Thursday, February 18, 2021

BLACK SABBATH (1963)

 

(Director/co-screenwriter: Mario Bava. Co-screenwriters: Marcello Fondato and Alberto Bevilacqua).

Storyline

Boris Karloff hosts three terror tales revolving around a stalked call girl, a thieving nurse and a familial vampire.


Review

BLACK, a visually lush trilogy-tale film, is mostly excellent, an effectively spooky, giallo- and tradition-influenced hybrid flick that remains a high mark work in the genre.

The first segment, “A Drop of Water,” is set in London, England in 1910. It is loosely adapted from an Anton Chekhov story (billed here as Checov). In “Drop,” a thieving nurse steals her recently deceased employer’s ring, only to be haunted by the old woman’s yowling black cat, a pestiferous fly, and the eerie sound of dripping water. This segment is creepy and unsettling─excellent.

In “The Telephone,” possibly loosely based on Franco Luncentini’s story “Three and Thirty-three,” a beautiful French call girl (Rosy, played by Michèle Mercier) is stalked by an unseen man who seems to know her every move as she gets ready for bed. Initially a ghost-story giallo segment, it becomes a straight-up thriller in its twisty second half. Like “Drop” before it, the color-rich cinematography (provided by Ubaldo Terzano and an uncredited Bava) is wow-worthy. It doesn’t hurt that Mercier is gorgeous, like many of Bava’s actresses in this period of his career.

Screen credit for “Telephone” is given to F.G. Snyder. According to Wikipedia, Bava claimed he was “Telephone”’s original writer─two film critics later (supposedly) tracked down Luncentini as its source author.

When AIP (American International Pictures) and Titra Sound Corporation bought the US rights for the film and edited BLACK for its stateside audience, they trimmed scenes in “Telephone” that showed graphic violence and non-explicit lesbianism and prostitution.
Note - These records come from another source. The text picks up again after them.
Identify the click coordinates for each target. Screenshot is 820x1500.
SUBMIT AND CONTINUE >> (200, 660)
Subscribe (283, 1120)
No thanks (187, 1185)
A supernatural element was also inserted in the US version of BLACK. Not only that, AIP also replaced Roberto Nicolosi’s score with Les Baxter’s.

The third and final entry in this atmospheric tryptich is “The Wurdulak,” loosely based on Aleksey Konstantinovich Tolstoy’s “The Family of the Vourdalak.”  (Tolstoy is billed as Tolstoi.) According to Wikipedia, “other parts of the story were inspired by the Guy de Maupassant story ‘Fear’ and Bram Stoker’s DRACULA.” (Tolstoy is billed as Tolstoi and Maupassant is billed as his last name only.)

Wurdulak” takes place in nineteenth-century Russian forest. A traveling nobleman (played by Mark Damon) finds a headless bandit’s corpse with a dagger stuck in his breast and takes the dagger with him. Taking shelter in a nearby house where a large family lives, he is informed that the blade belonged to their father (Gorca, played by Boris Karloff). Seems Gorca disappeared five days before─and, before leaving, told his family that if he disappeared and returned not to let him in. The father returns, and they don’t heed his earlier warning. . .

Karloff is ghoulishly delightful in this film, both as the tale-telling host (playing himself) and Gorca. The rest of the film’s cast is excellent as well. Unfortunately, “Wurdulak” runs long with a meh finish─it does not help that the women in “Wurdulak” choose to cower when they should be staking and beheading.

Despite “Wurdulak”’s excessive length and helpless women (like many in films of this era), BLACK is a superb, sumptuous stylistic and hybrid genre work, one that beguiles.

Beyond the film. . . according to Wikipedia, the English heavy metal band Black Sabbath liked the film and its name so much they changed their band name to it. Originally, they were called Earth, and wanted to avoid being confused with another band, also called Earth.

Quentin Tarantino and fellow filmmaker Roger Avary were also influenced by BLACK. Tarantino has been quoted as saying, “What Mario Bava did for the horror film in BLACK SABBATH, I was going to do with the crime film [PULP FICTION, 1994].”